Indeed, 'Out Of Sheer Rage' could more properly be called an autobiography, offering as it does a portrait of its author's life. The rambling passages relating his procrastination, especially those at the beginning of the book, can begin to become a little wearisome and there's also an unnerving candour to his self-analysis, but nevertheless Dyer reveals himself to be, like Lawrence, an endearingly grumpy old man at his happiest (or at least his best) when venting his spleen on seemingly anything and everything. His admission "What I like most about Lawrence is his temper" could have gone without saying.
It goes without saying that this is an utterly unscholarly book, something which Dyer openly flaunts. Indeed, much of his ire is directed squarely at academia. He is particularly and memorably scathing about a volume of essays edited by Peter Widdowson: "How could these people with no feeling for literature have ended up teaching it, writing about it? ... I kept looking at this group of wankers huddled in a circle, backs turned to the world so that no one would see them pulling each other off ... Walk around a university campus and there is an almost palpable smell of death about the place because academics are busy killing everything they touch". Harsh words indeed, and ones with which I'm inclined to argue, not least to point out that in this very book he writes about giving an academic paper himself.
But when Dyer takes a break from amusing anecdotes and rants of which Lawrence would be proud, stems the flow of words in the service of little more than filling the pages, and actually gets down to the matter at hand, he is unerringly accurate (almost in spite of himself) about what it is that makes Lawrence such an engaging writer.
On his critical writings: "Each of them is an electrical storm of ideas! Hit and miss, illuminating even when hopelessly wide of the mark ('the judgement may be all wrong: but this was the impression I got'). Bang! Crash! Lightning flash after lightning flash, searing, unpredictable, dangerous".

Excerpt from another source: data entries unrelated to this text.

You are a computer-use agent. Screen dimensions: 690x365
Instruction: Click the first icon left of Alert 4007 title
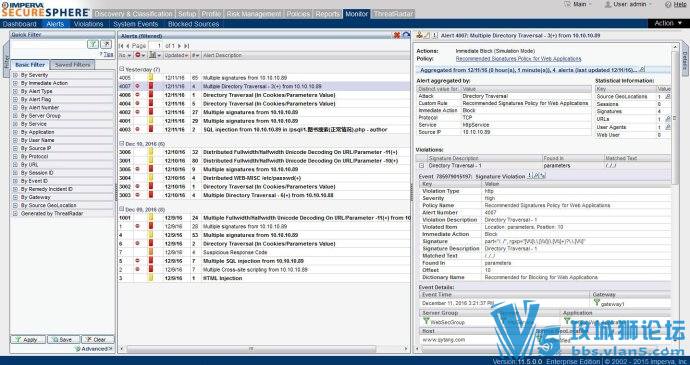pos(419,35)
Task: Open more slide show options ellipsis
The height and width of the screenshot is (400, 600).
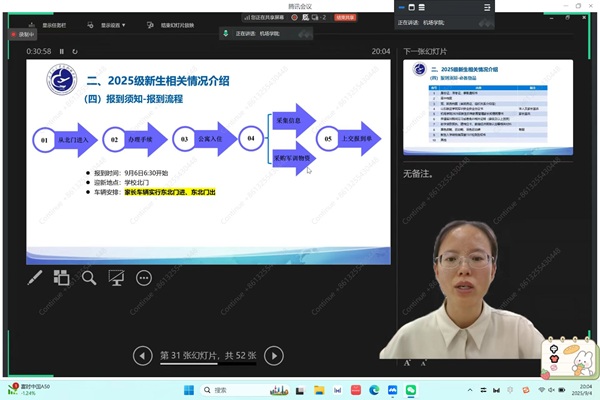Action: coord(143,278)
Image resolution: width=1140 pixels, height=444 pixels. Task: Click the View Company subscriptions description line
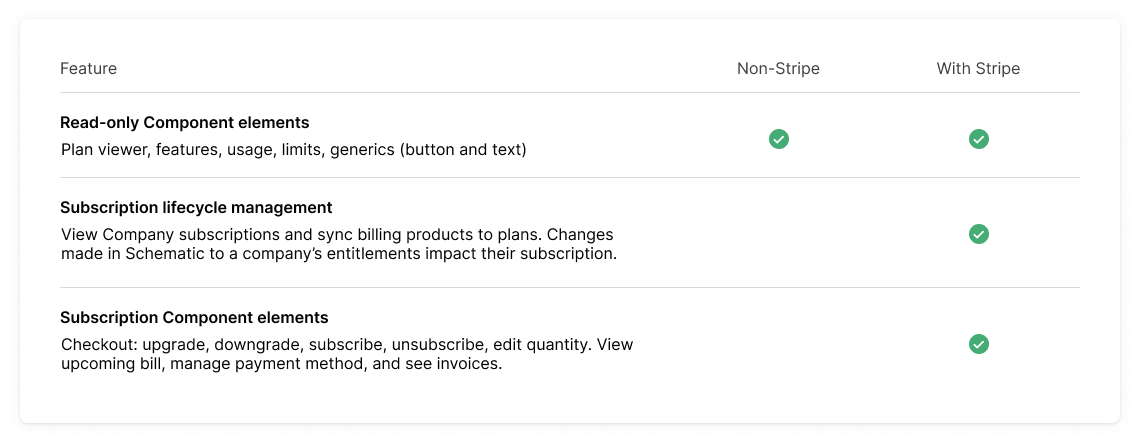pyautogui.click(x=337, y=234)
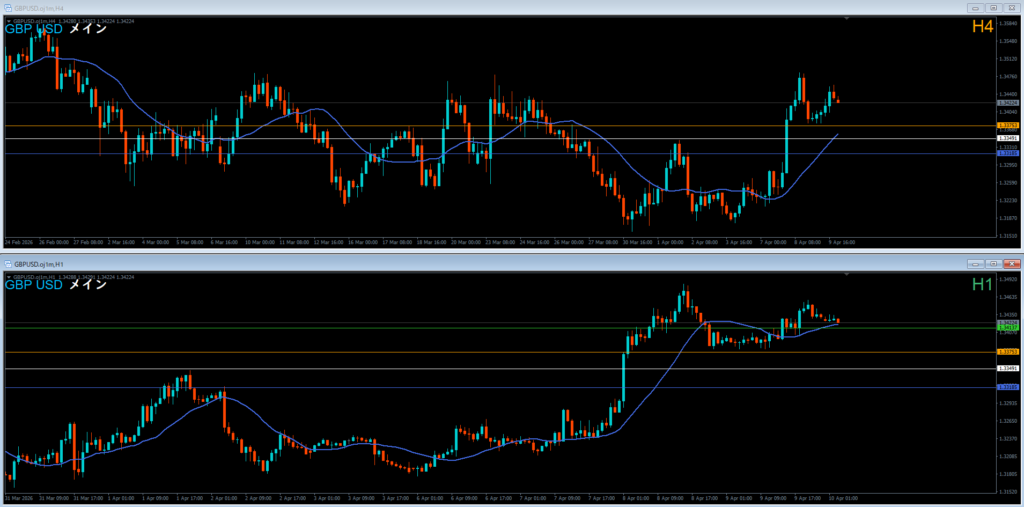Maximize the H4 chart window
1024x507 pixels.
tap(992, 7)
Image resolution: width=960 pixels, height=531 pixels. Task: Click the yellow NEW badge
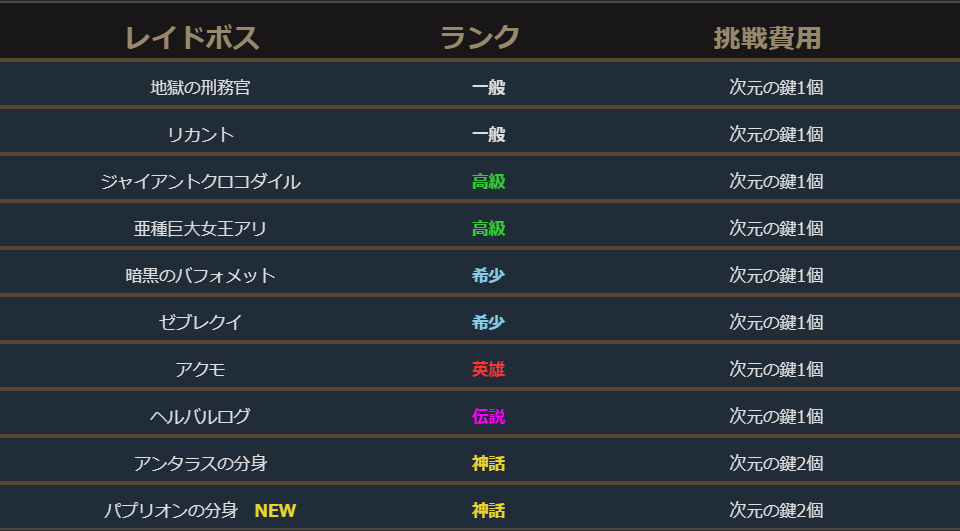point(275,510)
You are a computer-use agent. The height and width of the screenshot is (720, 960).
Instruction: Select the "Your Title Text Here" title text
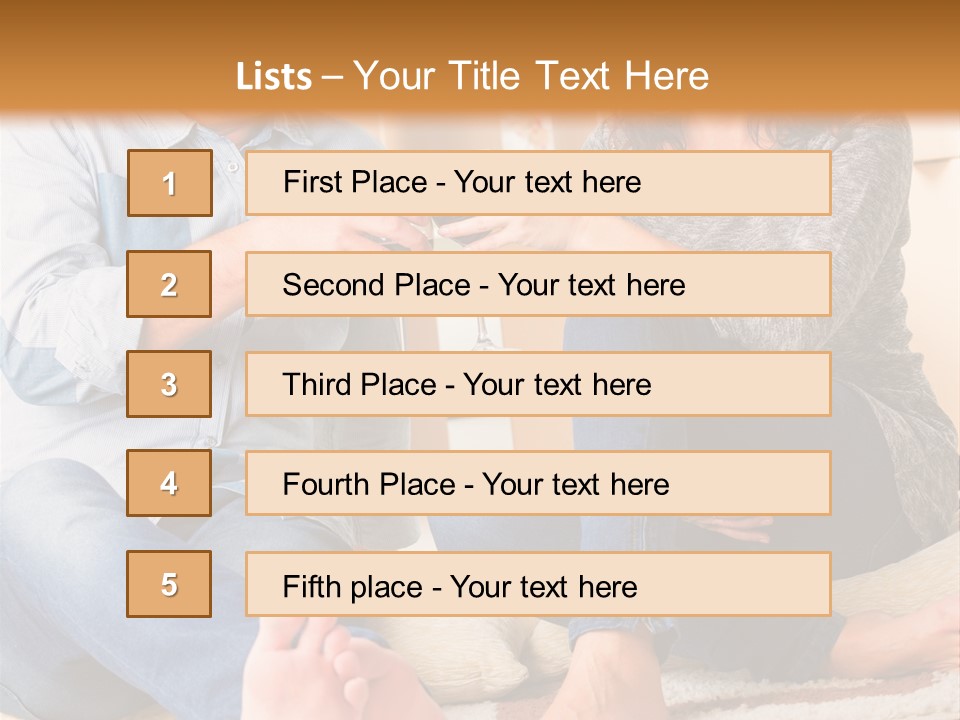pyautogui.click(x=531, y=76)
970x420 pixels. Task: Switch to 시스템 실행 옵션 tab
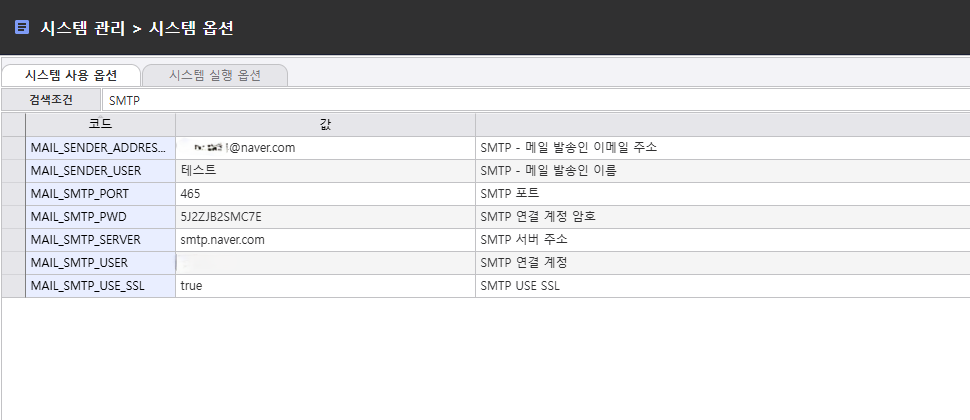215,75
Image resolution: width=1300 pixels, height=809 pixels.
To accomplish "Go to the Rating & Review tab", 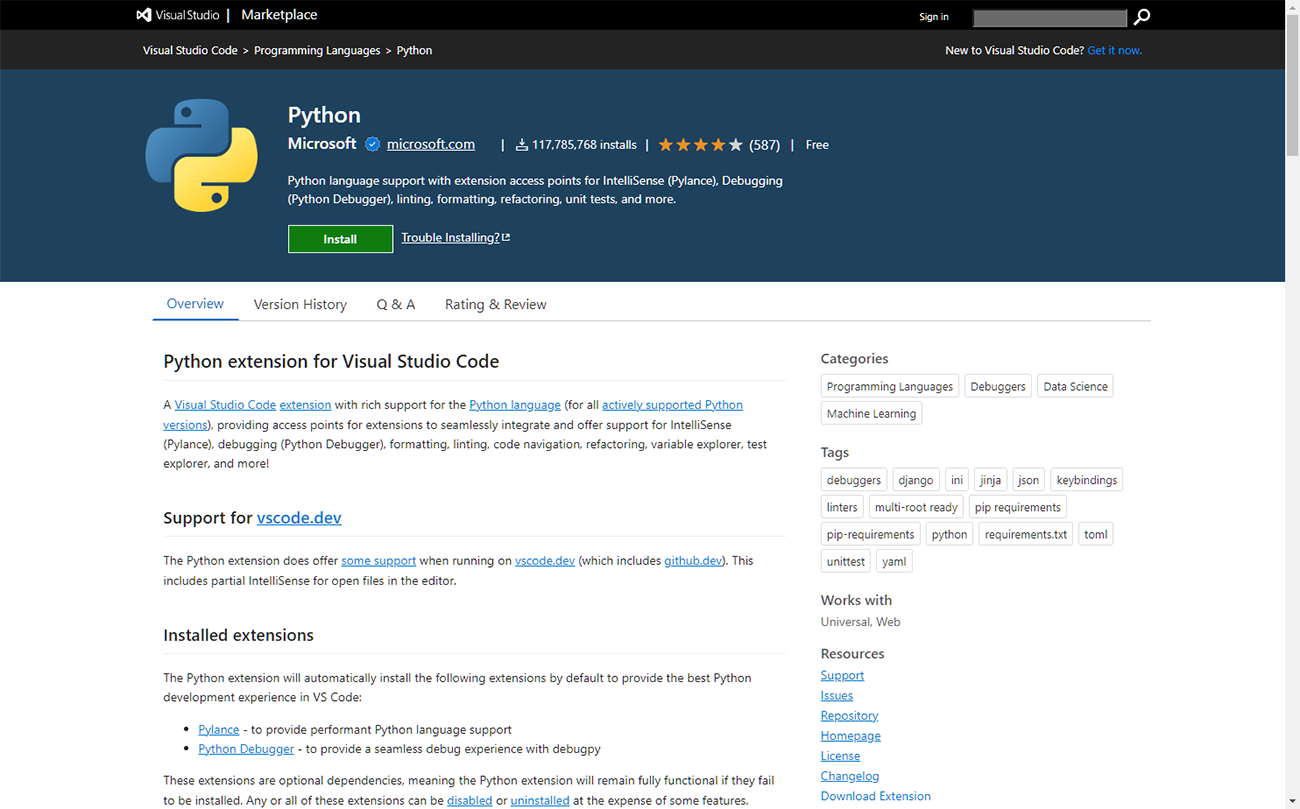I will point(495,304).
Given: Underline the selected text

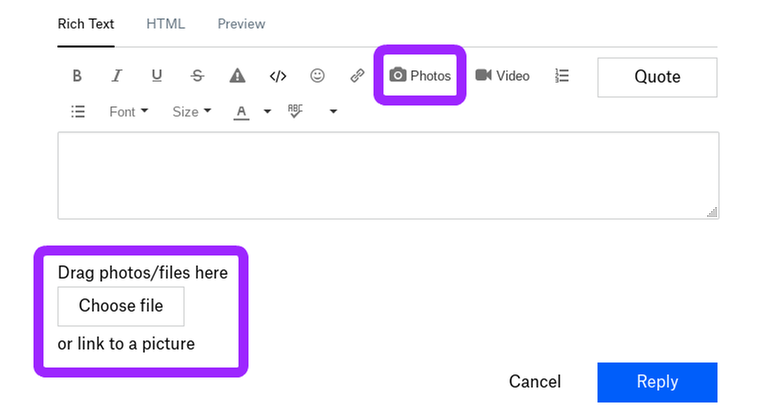Looking at the screenshot, I should point(157,76).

On the powerful allure of Lawrence's letters and manuscripts: "The finished works serve as a prologue to the jottings: the published book becomes a stage to be passed through - a draft - en route to the definitive pleasure of the notes, the fleeting impressions, the sketches, in which it had its origins".
On the letters: "The endless fascination of the letters lies in his bottomless capacity for change - from blazing anger to good humour in the space of a few hours or minutes - his capacity to recover from any setback, to always give life, to always give himself, one more chance".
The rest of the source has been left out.